STEC infection and HUS are highly dynamic diseases and all clinical decisions need to relate to the time in illness at which patients present for care. In a sensitivity analysis we therefore restricted our model to patients who presented early (within 4 days) for medical care. However, the estimates yielded were similar to the ones in the main analysis.

Rather than identifying patients at no risk, our score allows classification of patients at particularly high risk for developing HUS who should receive early and aggressive preemptive treatment. Until more specific markers to further stratify patients at low and intermediate risk have become available and this score has been validated in further studies we recommend routine follow-up for all patients with proven STEC infection. Pre-emptive therapy that is not associated with risks or adverse events should not be withheld based upon perception of no risk.

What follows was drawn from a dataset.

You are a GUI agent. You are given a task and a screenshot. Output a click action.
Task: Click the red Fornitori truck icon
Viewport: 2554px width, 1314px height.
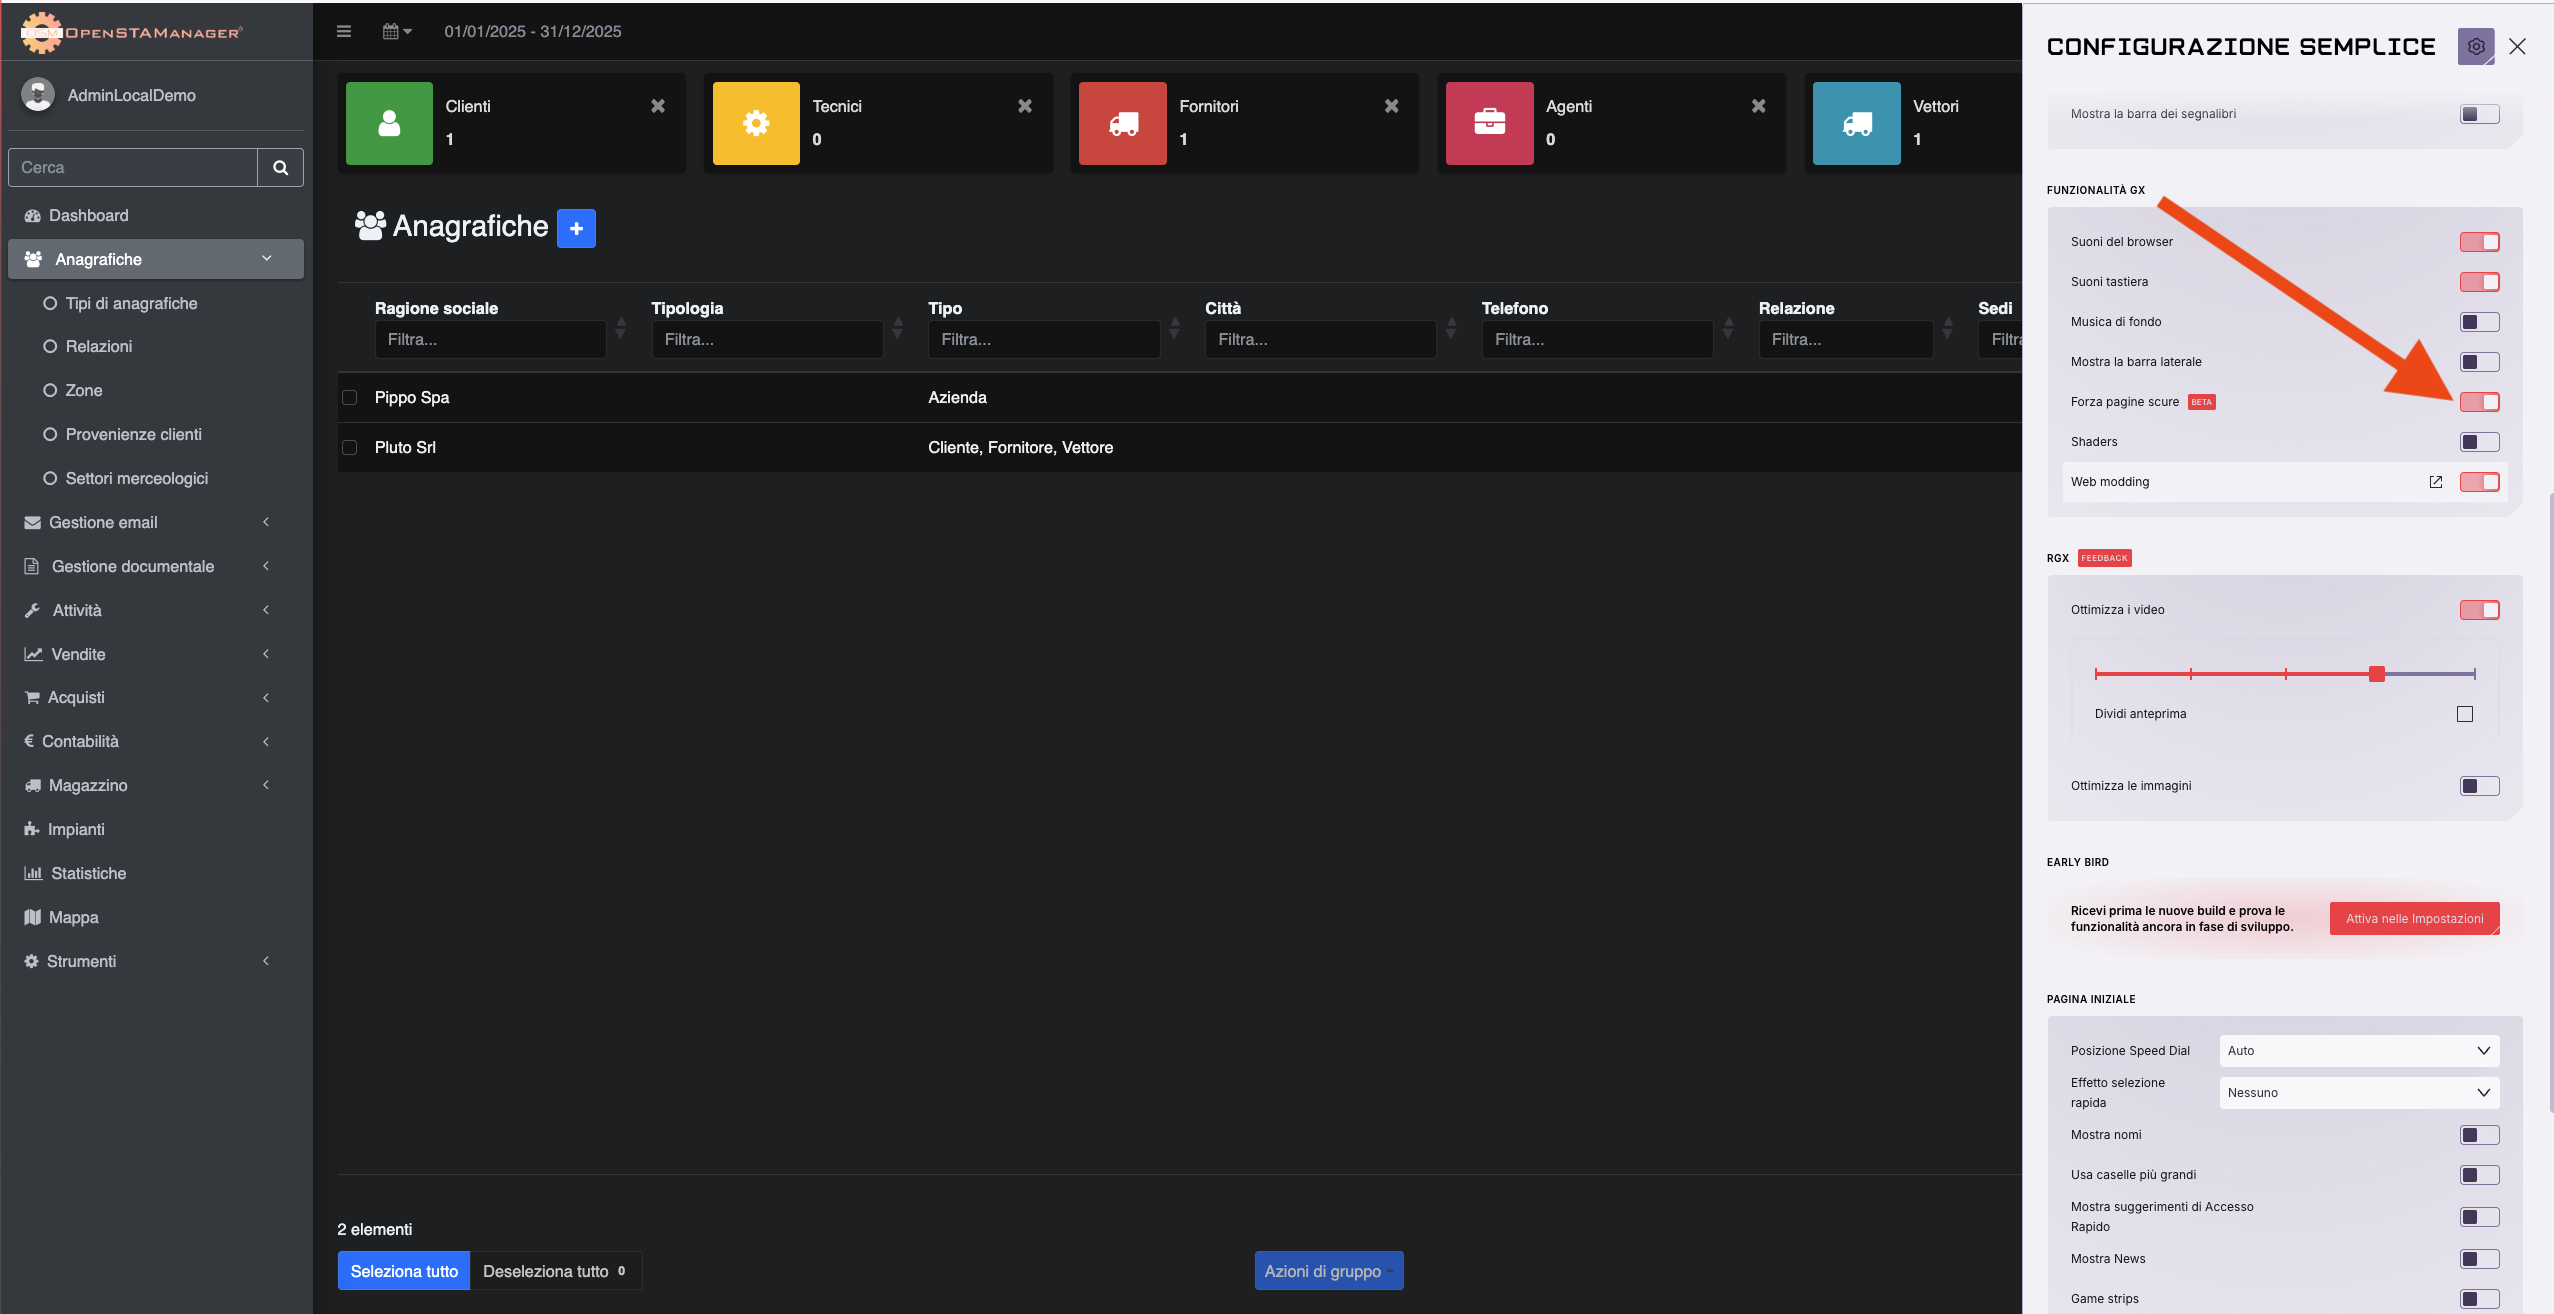click(1123, 123)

The present study has some limitations: Firstly, a large number of patients had to be excluded due to incomplete laboratory data or missing consent which may inflict selection bias. Moreover, only larger hospitals including two university medical centers contributed data to the study and patients with HUS at first medical contact were excluded in this analysis of prospective risk factors. Milder cases possibly did not report to medical services or were exclusively treated by general practitioners and, hence, may have been underreported. On the other hand, patients could have declined participation due to severe disease which could have led to insufficient capture of severe cases. However, the overall HUS rate in our study is even higher than the national reported rate and the high proportion of outpatient cases (29.3%) in our study adds valuable information about patients with STEC infection and lower risk for HUS. Secondly, the questionnaires initially used were not standardized leaving some of the data incomplete. Some patients who presented to participating hospitals deteriorated quickly before they could be assessed by a physician involved in the research. In those cases, missing data were retrospectively collected as soon as possible. However, information on the risk factors analyzed in our model was consistently available in all individual cohorts. The outbreak was unexpected and enrollment into the study and harmonization of data collection could only start after ethical clearance was obtained. Nevertheless, the demographic structure of our study population is comparable to the nationwide outbreak description. Lastly the proposed risk score is only valid for the population studied and without validation cannot be extrapolated to outbreaks including different strains, sporadic cases, or other populations such as children. Further validation by an independent data set is particularly necessary before the risk stratification score should be used in a wider clinical context.

In conclusion, this analysis identifies vomiting, visible blood in stools, age>75 years and higher leukocyte counts as risk factors for development of HUS among adults infected with STEC O104:H4. A risk score including these four factors may help identify high risk patients who are at risk for imminent HUS and require aggressive preemptive treatment to prevent or mitigate the devastating consequences of HUS.